Pitch detection methods:

  • Autocorrelation: estimate pitch from the waveform’s autocorrelation
  • YIN: an improved version of autocorrelation with higher accuracy
  • FFT peak detection: take the dominant peak from FFT output (simple, but rough)
// YIN algorithm concept
function yin(audioData, sampleRate) {
  // Calculate difference function
  const diff = calculateDifference(audioData);

  // Cumulative mean normalized difference function
  const cmndf = cumulativeMeanNormalizedDifference(diff);

  // Find first valley below threshold
  const tau = findFirstValley(cmndf, threshold);

  // Calculate pitch
  return sampleRate / tau;
}

4. Web Audio API Has Made Implementation Much Easier

The spec doc from back then noted “FFT with the Web Audio API is too cumbersome.” Today, the AnalyserNode makes FFT trivial.

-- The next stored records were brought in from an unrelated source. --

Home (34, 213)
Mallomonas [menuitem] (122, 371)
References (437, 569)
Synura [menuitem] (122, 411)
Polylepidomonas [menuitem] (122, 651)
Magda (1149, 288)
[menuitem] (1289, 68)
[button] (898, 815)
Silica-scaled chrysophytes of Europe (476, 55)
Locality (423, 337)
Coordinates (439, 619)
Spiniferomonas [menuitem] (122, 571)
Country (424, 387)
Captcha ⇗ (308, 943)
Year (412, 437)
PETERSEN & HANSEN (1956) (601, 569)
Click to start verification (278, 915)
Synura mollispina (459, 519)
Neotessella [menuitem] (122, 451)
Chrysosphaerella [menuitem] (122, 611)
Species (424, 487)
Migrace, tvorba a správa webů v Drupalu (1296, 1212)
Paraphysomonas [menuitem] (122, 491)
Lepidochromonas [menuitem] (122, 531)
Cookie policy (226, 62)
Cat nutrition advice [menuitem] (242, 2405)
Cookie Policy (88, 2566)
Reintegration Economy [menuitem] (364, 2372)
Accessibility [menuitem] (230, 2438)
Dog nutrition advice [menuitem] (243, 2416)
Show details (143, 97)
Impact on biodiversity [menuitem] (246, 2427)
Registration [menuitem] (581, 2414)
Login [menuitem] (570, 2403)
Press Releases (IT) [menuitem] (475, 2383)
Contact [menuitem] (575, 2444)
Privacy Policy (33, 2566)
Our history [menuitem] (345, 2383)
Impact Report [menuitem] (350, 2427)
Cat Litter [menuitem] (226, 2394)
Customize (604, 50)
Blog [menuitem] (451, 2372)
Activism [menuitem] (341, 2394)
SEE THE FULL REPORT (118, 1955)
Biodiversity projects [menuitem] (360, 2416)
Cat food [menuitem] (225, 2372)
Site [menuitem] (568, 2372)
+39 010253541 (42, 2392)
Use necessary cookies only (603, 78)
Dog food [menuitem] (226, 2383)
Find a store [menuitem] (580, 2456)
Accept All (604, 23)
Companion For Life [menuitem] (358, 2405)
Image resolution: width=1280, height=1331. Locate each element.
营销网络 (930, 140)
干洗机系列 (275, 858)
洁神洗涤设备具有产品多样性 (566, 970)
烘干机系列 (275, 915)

const audioContext = new AudioContext();
const analyser = audioContext.createAnalyser();
analyser.fftSize = 2048;

const stream = await navigator.mediaDevices.getUserMedia({ audio: true });
const source = audioContext.createMediaStreamSource(stream);
source.connect(analyser);

// Get FFT output
const frequencyData = new Uint8Array(analyser.frequencyBinCount);
analyser.getByteFrequencyData(frequencyData);

// Get waveform data
const waveformData = new Uint8Array(analyser.frequencyBinCount);
analyser.getByteTimeDomainData(waveformData);

That’s all it takes to get FFT frequency data. Much easier than before.

Redesign Proposal

Here’s what I’d build today:

Processing Flow

Input audio → Onset detection → Pitch sequence extraction

Original audio → Onset detection → Pitch sequence extraction

                                  DTW matching

                                  Score calculation

Scoring

  1. Extract pitch sequences from both audio clips
  2. Find the optimal alignment with DTW
  3. Convert the average pitch difference after alignment into a score
function calculateScore(pitches1, pitches2) {
  // Align with DTW
  const { path, distance } = dtw(pitches1, pitches2);

  // Convert normalized distance to score (0-100)
  const maxDistance = estimateMaxDistance(pitches1.length);
  const score = Math.max(0, 100 - (distance / maxDistance) * 100);

  return score;
}

The original problems:

  • Too sensitive to timing offsets (correlation coefficient compares same-time values)
  • Score collapses if the singing start drifts

What I’d do now:

  • DTW to absorb timing offsets
  • Onset detection to auto-sync the start of singing
  • Focus on pitch detection rather than full frequency spectrum
  • Web Audio API AnalyserNode for much simpler implementation

Whether I’ll actually build the remake… maybe if I feel like it. Could be fun as a Lab tool.